When the newborn finally emerged, he was gray and listless. I waited for the newborn’s cry, the universal sign of a successful transition to the outside world. But he didn’t. The obstetrics doctors handed him to the intensive care doctors, who began resuscitation efforts. They vigorously rubbed his chest and the soles of his feet, hoping to irritate him enough to make him cry. He wasn’t breathing on his own, so they placed a breathing tube into his throat to help deliver oxygen to his brain. They administered multiple medications according to their resuscitation protocols. Despite all their interventions, the doctors couldn’t find a heartbeat. They ultimately placed the baby in an incubator and whisked him away to the intensive care unit for further treatment. Though I didn’t know it at the time, all of the doctors and nurses understood that the baby likely wouldn’t survive the night.
In the aftermath, the attending obstetrician gathered all the residents and nurses in a huddle outside the patient’s room. I noticed the senior obstetrics resident. She had been the woman’s primary obstetrician throughout her pregnancy and had directed her care in the hospital that day. Standing to the side of the huddle, she stared into the distance, shaking her head slowly.
Our attending acknowledged the gravity of what we’d all just witnessed and attempted to frame it so that we could digest it. “It’s a tragedy when this happens,” she said, “but it’s a miracle that it doesn’t happen more often.” She was right, of course. Childbirth has historically been a deadly experience for mothers and babies alike. That a tragic birth outcome is a surprise rather than an expectation is a testament to the advances of modern medicine. I steeled myself with those words, and with the lessons I’d learned throughout my rotations. Life happens. Death happens. I had seen behind the curtain.

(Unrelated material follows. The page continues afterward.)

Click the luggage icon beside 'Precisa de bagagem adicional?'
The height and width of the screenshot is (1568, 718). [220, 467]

I left the team huddle and headed to the break room, unsure of where else to go. I opened the door to find the senior resident sitting alone with her face in her hands. She picked her head up suddenly as if to see who’d invaded her privacy. She was weeping. Silently. Violently. Tears streamed down both sides of her face. She didn’t wipe them away. Her eyes were reddened and already swelling. She stared at me for a moment, the kind of blank stare I understood to mean that there was nothing to be said. I quickly turned my gaze to the floor as if to pretend that I hadn’t seen her, strangely feeling that doing so would preserve her dignity. Without speaking a word, I walked backwards out of the room and closed the door.

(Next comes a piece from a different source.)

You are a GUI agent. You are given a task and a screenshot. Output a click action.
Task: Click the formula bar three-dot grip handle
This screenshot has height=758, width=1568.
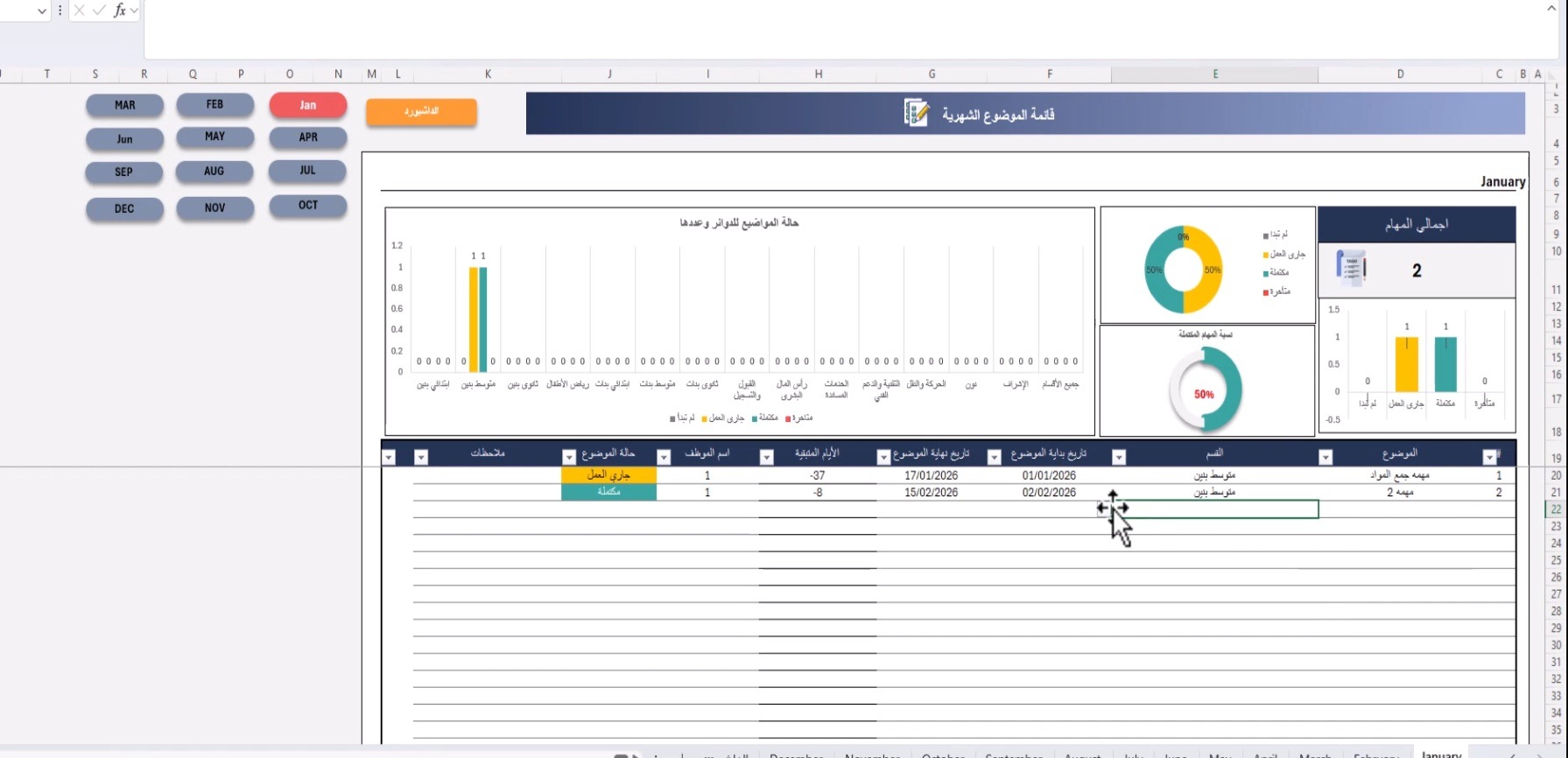tap(60, 11)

I walked away from the break room and leaned against a hallway wall to try and process what I’d seen. I felt guilty for having seen my senior resident undone. More than that, I was confused. I couldn’t quite understand why she was so distraught. I’d only been in the hospital for a few months by then and I had already learned that death happens—hadn’t she? She was years further in her training than me and had seen many more patients than I had. Surely, she’d lost many more patients as well. Why, then, was she so upset by the loss of this patient?

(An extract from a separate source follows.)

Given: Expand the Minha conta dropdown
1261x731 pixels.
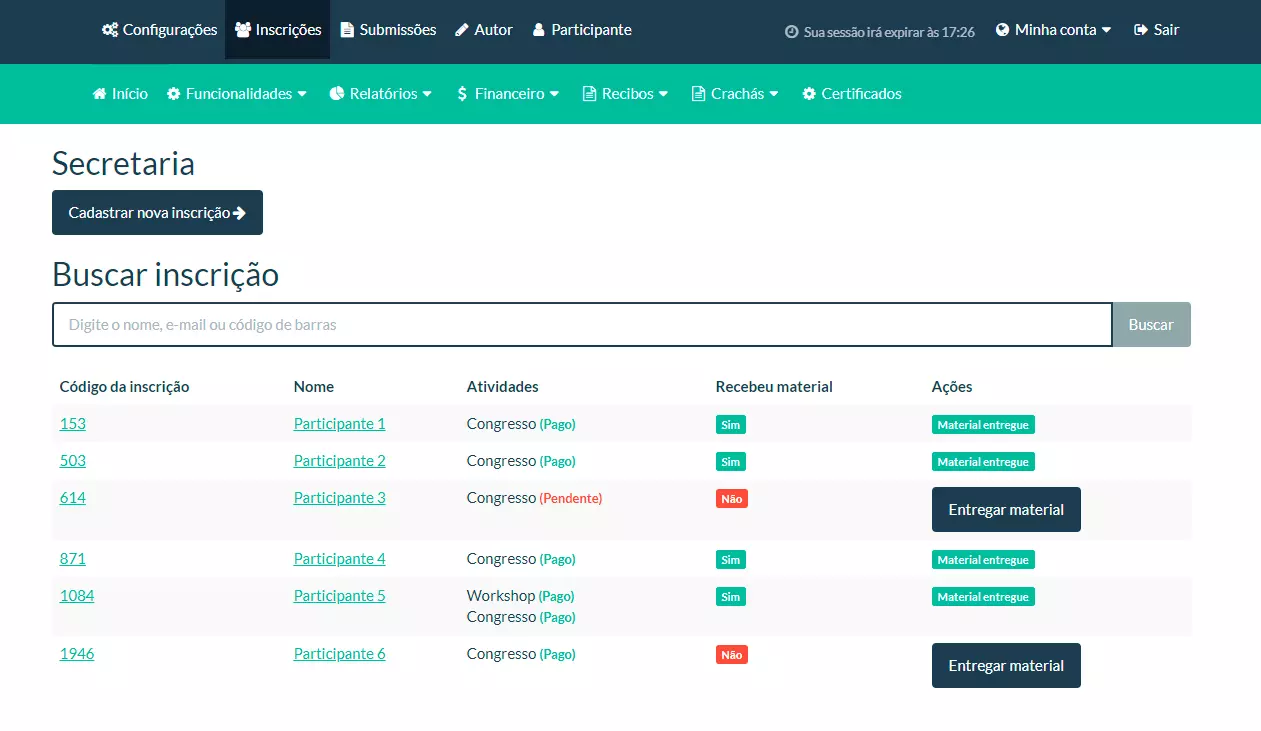Looking at the screenshot, I should click(x=1054, y=30).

We’d all just been through a horrific experience, and perhaps she’d just been overcome. Looking back, I see the arrogance in this thought. (Regrettably, I also see that it was sexist.) I’d only been a spectator to the whole episode and didn’t yet have any idea what it meant to be responsible for someone’s care, and yet I assumed that I wouldn’t cry over patients by the time I reached her stage. I never settled on a conclusion as to why she’d wept that day, and though I worked with her for weeks afterwards, I never had the courage to ask.